Eurico Hummig, que preside o inquérito policial para apurar o linchamento, disse que já foram ouvidas 15 pessoas. Entre os depoentes estavam os agentes de segurança José Roberto Ferreira e Adenilson Garbelini. Eles assumiram a responsabilidade de ter tirado o catador de papéis do quadrante (hall de entrada para o corredor das celas) e o levado para cela 8 onde iniciou a pancadaria. ‘‘Doido’’ era acusado de ter assassinado e estuprado a menina Greice Carolina da Silva Melo, 5 anos.
Na sexta-feira, após prestar depoimento e confessar o crime, o preso foi levado do 2º Distrito Policial (DP) para a Prisão Provisória por medida de segurança.

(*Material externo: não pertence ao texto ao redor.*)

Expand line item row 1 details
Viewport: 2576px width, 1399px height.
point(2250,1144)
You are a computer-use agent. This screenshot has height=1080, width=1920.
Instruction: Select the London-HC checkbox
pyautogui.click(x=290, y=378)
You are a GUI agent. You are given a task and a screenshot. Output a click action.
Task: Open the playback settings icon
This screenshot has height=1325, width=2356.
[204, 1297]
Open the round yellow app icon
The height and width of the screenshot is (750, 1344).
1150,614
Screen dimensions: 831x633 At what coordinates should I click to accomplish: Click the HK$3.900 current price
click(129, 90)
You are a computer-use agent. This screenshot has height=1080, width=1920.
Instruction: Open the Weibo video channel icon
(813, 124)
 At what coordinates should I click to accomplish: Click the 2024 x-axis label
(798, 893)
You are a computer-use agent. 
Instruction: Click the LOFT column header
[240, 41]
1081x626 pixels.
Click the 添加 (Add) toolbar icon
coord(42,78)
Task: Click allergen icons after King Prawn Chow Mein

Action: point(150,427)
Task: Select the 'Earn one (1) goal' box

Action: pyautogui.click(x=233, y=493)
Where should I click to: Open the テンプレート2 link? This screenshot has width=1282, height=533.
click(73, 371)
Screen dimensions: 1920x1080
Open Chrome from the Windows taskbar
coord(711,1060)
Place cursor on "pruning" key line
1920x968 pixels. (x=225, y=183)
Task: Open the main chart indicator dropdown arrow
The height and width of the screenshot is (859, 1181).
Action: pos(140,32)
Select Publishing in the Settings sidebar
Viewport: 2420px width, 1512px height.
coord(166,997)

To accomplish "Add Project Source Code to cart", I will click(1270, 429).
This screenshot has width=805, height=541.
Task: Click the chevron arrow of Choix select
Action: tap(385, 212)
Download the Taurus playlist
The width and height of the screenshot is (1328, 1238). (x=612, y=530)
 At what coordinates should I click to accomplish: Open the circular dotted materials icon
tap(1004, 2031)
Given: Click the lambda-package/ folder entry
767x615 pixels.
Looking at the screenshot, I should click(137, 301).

Na ocasião, o então diretor da Prisão Provisória, investigador Carlos Nadalim, teria dado a ordem para que ‘‘Doido’’ ficasse no quadrante (hall de entrada do corredor das celas) e não fosse colocado nas celas. No entanto, segundo Hummig, a ordem foi descumprida pelos agentes Ferreira e Garbeline, ao assumir o serviço, por volta das 8h30 de sábado.
Em seus depoimentos ao delegado Hummig os agentes alegaram que somente fizeram a transferência para a cela 8, após terem a absoluta certeza de que os presos naquela cela não fariam nenhum mal ao catador de papel.
Outro fato alegado por eles para fazer a transferência foi a falta de segurança no quadrante, que fica perto da porta de saída da prisão. Além disso, a porta corrediça do quadrante é facilmente deslocada dos trilhos permitindo a fuga. Nadalim diz ter estranhado a atitude de seus agentes.
‘‘Por volta das 20 horas (de sexta-feira) eu recebi o preso e mandei deixá-lo algemado no quadrante e que somente fosse transferido para outro lugar por minha ordem. Eu sabia que ele poderia ser morto, pois todo o estuprador de criança é vingado com a própria vida’’, afirmou o diretor Nadalim.
No depoimento, Nadalim diz que, no dia seguinte, por volta das 7h30, ligou de casa para a Prisão Provisória e soube que a situação era calma e que ‘‘Doido’’ continuava algemado no quadrante. Na sequência foi para a sede da 10ª Subdivisão Policial (SDP), onde pretendia falar com delegado-chefe Wanderci Corral Fernandes, sobre a situação do preso e a possibilidade de levá-lo a um lugar mais seguro. No entanto, ele disse que recentemente estiveram presos na Prisão Provisória três acusados de estupro e nada aconteceu a eles. O diretor contou que soube do lichamento quando esperava para conversar com o delegado Wanderci.
Segundo a versão dos agentes, eles foram dominados pelos presos que iam para solário. A cela 8 teria sido aberta por mais de vinte presos. ‘‘Doido’’ foi tirado da cela e arrastado pelo corredor recebendo pontapés e socos. Um preso que foi transferido ontem contou que o catador de papel gritava e tentava se defender, até perder o sentidos. Doido morreu antes de receber atendimento no Hospital Universitário, para onde foi levado.
Os familiares da vítima ameaçam acionar o governo do Paraná, pelo fato dele ter morrido estando sob a responsabilidade do Estado. Nadalim deve ser substituído na direção da Prisão Provisória pelo delegado de Jataizinho, Antônio Zuba de Oliva.